If AMD can deliver the goods, just imagine all those people that have been waiting to upgrade their old CPU’s. They will be reading and watching videos of excited reviewers talking about how AMD has taken back the Performance Crown, Best Gaming CPU, Best Productivity CPU, More Cores and so on.
AMD can have all this if they just give us a good CPU and do it on time. Early 2019 would be ideal and remember competition is key, so a stronger AMD means lower prices for all of us, including on Intel products :)
Hopefully this happens, I just find it hard to believe Intel have dropped the ball this heavily. It'll be interesting too see who's process is better, AMD's 7nm or Intel' 10nm.
 
Soldato
Joined
26 May 2014
Posts
2,953
Interested in seeing what 8 core Intel bring to the table, I'd like to buy AMD to support competition and get that soldered IHS, AMD will release a 10 core for X470 chipset when Intel go mainstream with 8 cores, if we look at the VRM's on most board like the Crosshair you'll see they are massively overkill, which feeds my thoughts on this.
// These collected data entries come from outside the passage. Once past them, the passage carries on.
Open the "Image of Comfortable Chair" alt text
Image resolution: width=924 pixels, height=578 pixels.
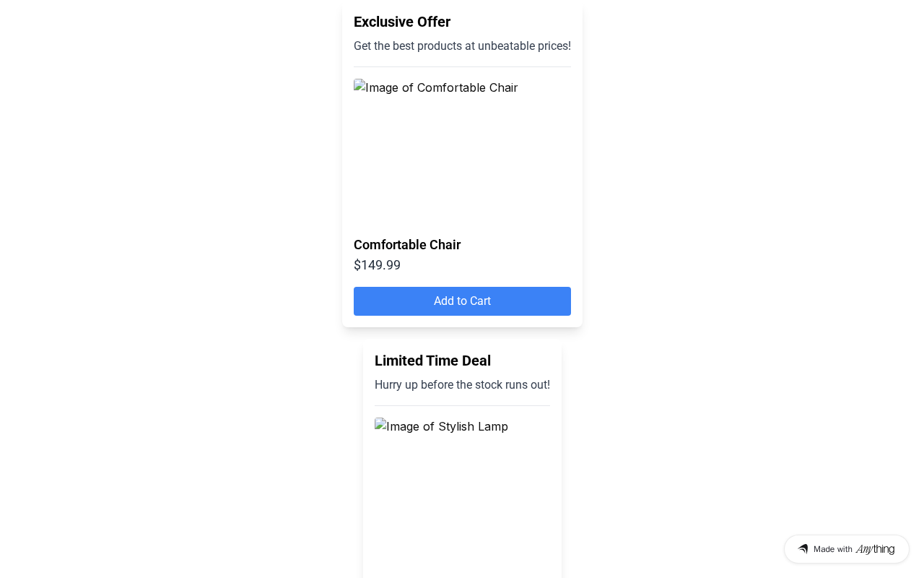click(x=442, y=88)
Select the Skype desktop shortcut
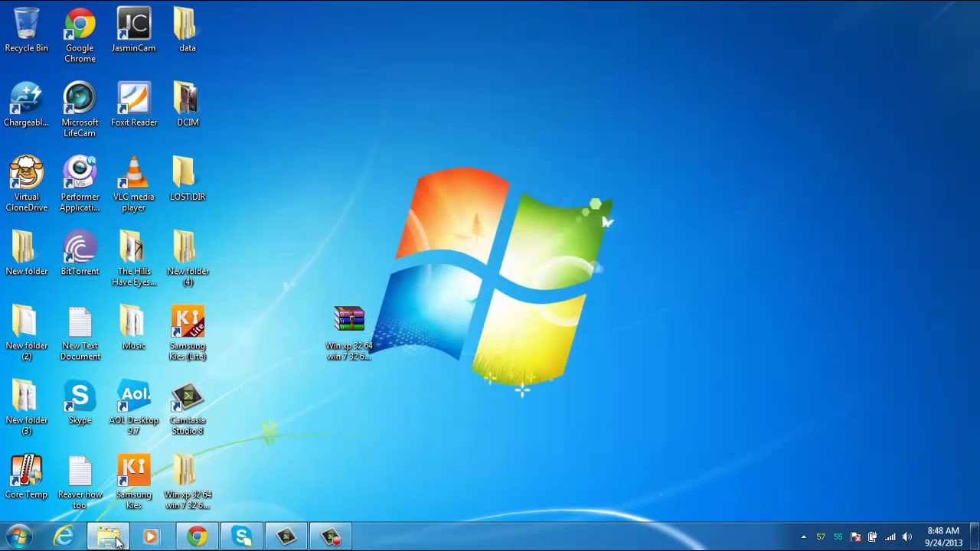The width and height of the screenshot is (980, 551). (80, 402)
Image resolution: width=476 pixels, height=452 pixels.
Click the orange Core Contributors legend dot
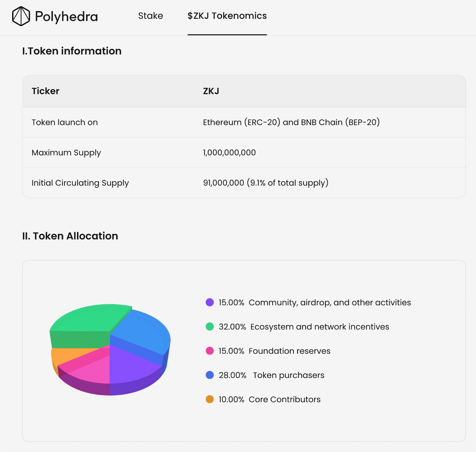click(x=210, y=399)
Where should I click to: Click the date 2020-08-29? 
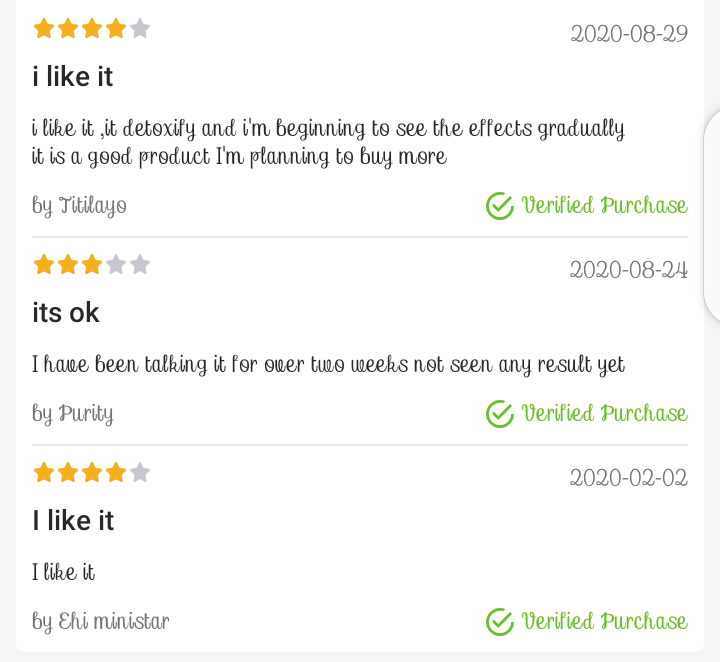[x=629, y=34]
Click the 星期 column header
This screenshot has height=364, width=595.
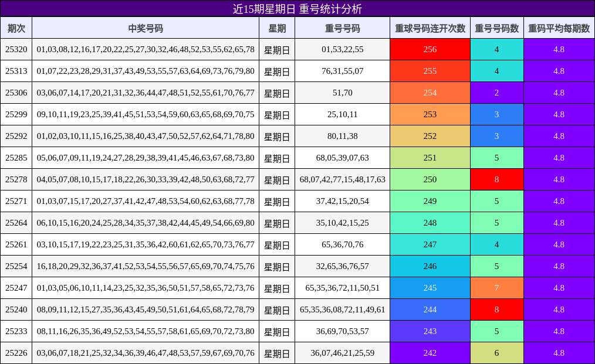tap(277, 27)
The problem with producing a deca-core Ryzen is that the CCXs are modules of four cores, so they'd have to squeeze an entire third CCX onto the package. I don't know that it'd be viable in the AM4 form factor (obviously not a problem with Threadripper since it's a much larger socket). Or indeed whether you can have a Ryzen chip with an odd number of CCXs at all, since the current ones are all an even number (even the quad cores have two CCXs with two cores enabled in each). One rumour/theory is that they'll be moving to hexa-core CCXs with Ryzen 2, so that'd certainly open up the possibility of ten or twelve cores on AM4.

Personally, I think that the absolute best cherrypicked octa-cores would be used for a 2800X to combat Intel's octa-core Coffee Lake, should it arrive this year, with a 4.5GHz turbo out of the box or something.